Challenge: Can you copy the pNFS patch message, word for word, from "Currently, bl_register_scsi() sets" to "registration is complete."?

>> Begin Document passage

* [PATCH v3 1/1] pNFS: Serialize SCSI PR registration to avoid reservation conflicts
@ 2026-03-06 16:29 Dai Ngo
2026-03-06 18:46 ` Dai Ngo
0 siblings, 1 reply; 4+ messages in thread
From: Dai Ngo @ 2026-03-06 16:29 UTC (permalink / raw)
To: trondmy, anna; +Cc: linux-nfs
With SCSI layouts, the NFS client must not submit I/O to the data server
until the Persistent Reservation (PR) registration has completed.
Currently, bl_register_scsi() sets PNFS_BDEV_REGISTERED before performing
the PR operation. If multiple threads concurrently start I/O to the same
SCSI device, the first thread sets the flag and begins registration,
while other threads observe the flag, skip registration, and proceed to
issue I/O. Those I/Os can hit RESERVATION CONFLICT, forcing fall back to
the MDS.
Protect the registration path with a mutex so only one thread performs
PR registration at a time. Other threads wait for registration to finish
and only then re-check PNFS_BDEV_REGISTERED, ensuring no I/O is issued
until PR registration is complete.
Signed-off-by: Dai Ngo <dai.ngo@oracle.com>
---
fs/nfs/blocklayout/blocklayout.h | 8 +++-----
fs/nfs/blocklayout/dev.c | 15 ++++++++++++---
2 files changed, 15 insertions(+), 8 deletions(-)
v2:
. remove fio test from commit message.
. rename pbd_mutex to pbd_registration_mutex and add a description
of its usage.
. move declaration of pbd_registration_mutex before the (*map)().
. protect unregistration op with pbd_registration_mutex.
v3:
. replace PNFS_BDEV_REGISTERED flag in pnfs_block_dev with
blkdev_registered boolean.

>> End Document passage
>> Begin Listed entries

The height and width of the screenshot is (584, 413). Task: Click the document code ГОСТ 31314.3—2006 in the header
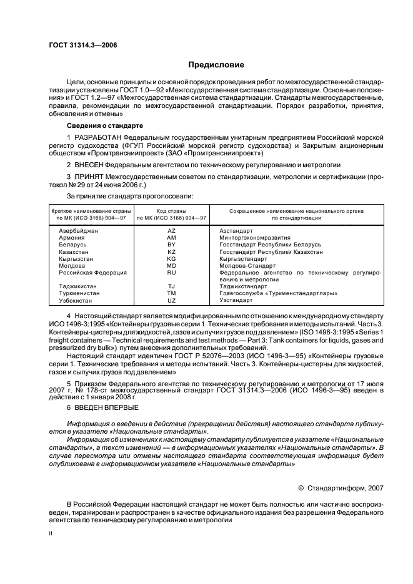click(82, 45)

>> End Listed entries
>> Begin Listed entries

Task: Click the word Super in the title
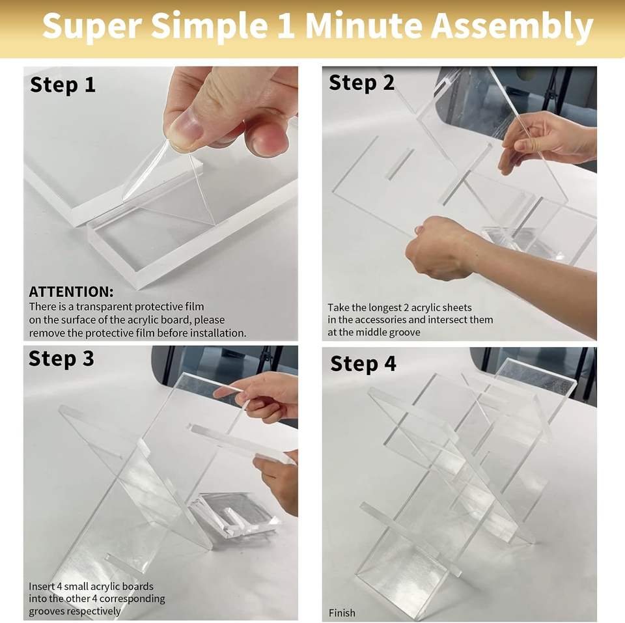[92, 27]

>> End Listed entries

Exercise solution:
Currently, bl_register_scsi() sets PNFS_BDEV_REGISTERED before performing
the PR operation. If multiple threads concurrently start I/O to the same
SCSI device, the first thread sets the flag and begins registration,
while other threads observe the flag, skip registration, and proceed to
issue I/O. Those I/Os can hit RESERVATION CONFLICT, forcing fall back to
the MDS.
Protect the registration path with a mutex so only one thread performs
PR registration at a time. Other threads wait for registration to finish
and only then re-check PNFS_BDEV_REGISTERED, ensuring no I/O is issued
until PR registration is complete.